→ 本文:
◇ ◇ ◇

証券取引所で株式の売買ができる企業を「上場企業」、上場企業でない企業を「非上場企業」といいます。
証券取引所は、例えば東京証券取引所の場合、東証一部・東証二部・マザーズ・JASDAQなどに分類されており、上場した企業はこのどれかの市場に属し、その市場で株式が売買されることになります。
また、東証一部に上場している企業のことを「東証一部上場企業」、東証二部に上場している企業のことを「東証二部上場企業」などと呼びます。
「M&A」と「IPO」の違い
M&AとIPOは、ともにエグジットの手段として話題になることが多いので、どちらも似たものだと思っている方もいるかもしれません。
しかし前述したように、M&Aは会社を売買することで、IPOは株式を上場することであり、両者は全く違う手法です。
ただし、経営者が保有株式を売却して創業者利益を得る、つまりエグジットの手段として使えるという点では共通しています。
「M&A」のメリット・デメリット

エグジットの手段としてM&Aを利用すべきかIPOを利用すべきかは、個々の会社の状況にもよるので一概にはいえません。
そのため、経営者の方がそれぞれのメリット・デメリットを把握して、自社の場合はどちらがよいか個別に判断する必要があります。
この章では、エグジットの手段としてのM&Aについて、メリットとデメリットを解説していきます。
「M&A」のメリット
まずは、エグジットの手段として見た時の、M&Aのメリットについて解説します。主なメリットとしては以下の3点が挙げられます。
【「M&A」のメリット】
- IPOに比べると手続きが簡単
- 比較的すぐに現金を得ることができる
- 他社とのシナジー効果で会社が発展できる
1.IPOに比べると手続きが簡単
M&Aは、IPOに比べると比較的手続きが簡単であり、かかる期間も短くなる傾向があります。
IPOでは準備期間が数年は必要なのに対して、M&Aだと数か月程度で成約までこぎつけることも可能です。
しかし、M&Aの手続きが簡単というのはあくまでIPOに比べてという意味であって、M&Aの手続き自体は決して簡単なことではありません。
M&Aで会社を売却してイグジットするためには、買い手を探して納得いく条件で成約できるように交渉する必要があります。
全ての手続きに成功して満足いく結果が得られる確率、つまりM&Aの成功率は約30%といわれており、IPOにしろM&Aにしろ、どちらもハードルが高いことに変わりありません。
2.比較的すぐに現金を得ることができる
IPOで無事株式を上場しても、上場したとたんすぐに全株式を売却してしまうと、投資家に悪い印象を与える恐れもあります。
一方、M&Aは経営権を譲渡する取引なので、経営者が保有している株式は基本的に全て売却され、IPOに比べるとすぐに現金を得ることが可能です。

◇ ◇ ◇

→ 提供データ:
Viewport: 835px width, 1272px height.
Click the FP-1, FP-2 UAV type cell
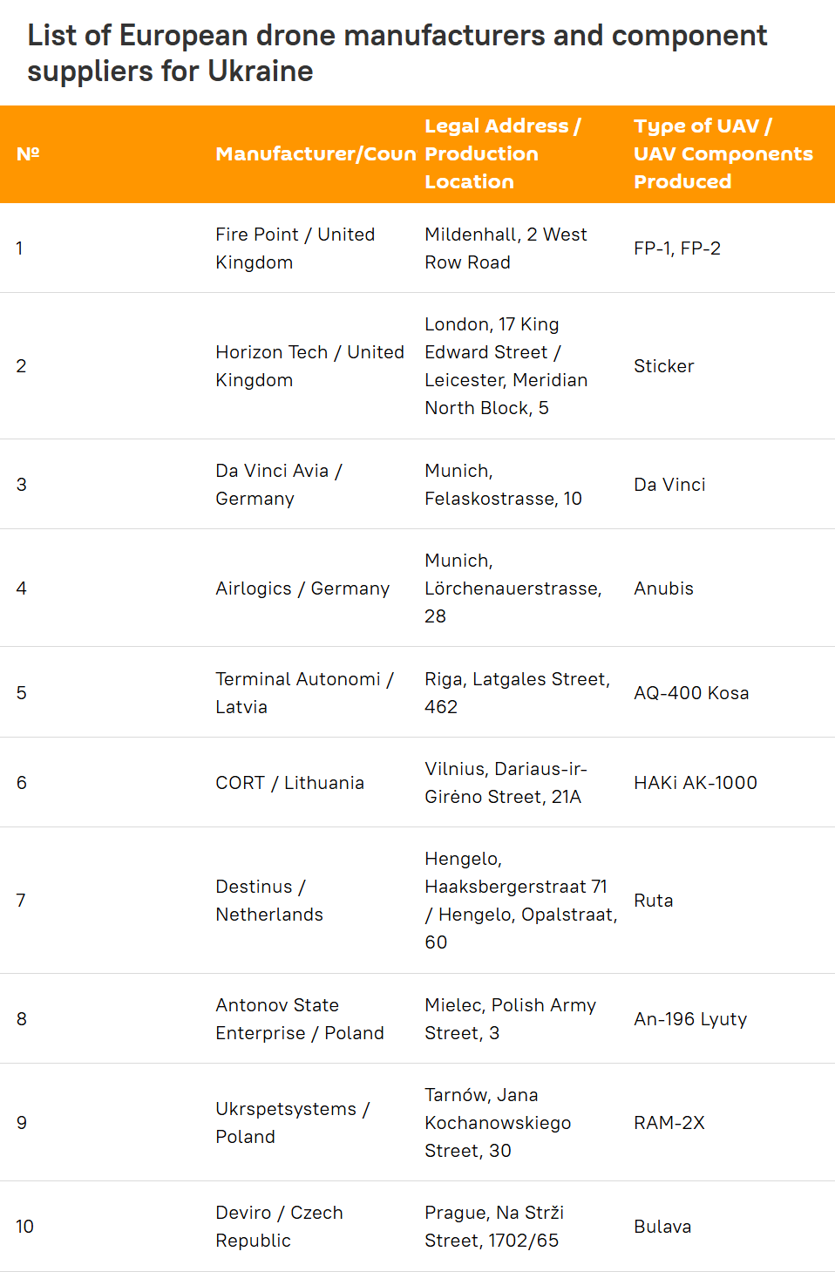[677, 248]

◇ ◇ ◇

→ 作業内容:
A. 本文の内容を2文で要約してください。
B. 本文中の「IPOでは準備期間が数年は必要なのに対して、M&Aだと数か月程度で成約までこぎつけることも可能です。」という一文を英語に訳してください。

→ 各作業の回答:
A. M&Aは会社を売買すること、IPOは株式を上場することであり、両者は全く違う手法ですが、経営者が保有株式を売却して創業者利益を得るエグジットの手段として使える点では共通しています。エグジットの手段として見た場合、M&AにはIPOに比べて手続きが簡単で期間も短い傾向があることや、比較的すぐに現金を得られることなどのメリットがあります。

B. While an IPO requires a preparation period of several years, with M&A it is possible to reach a closed deal in as little as a few months.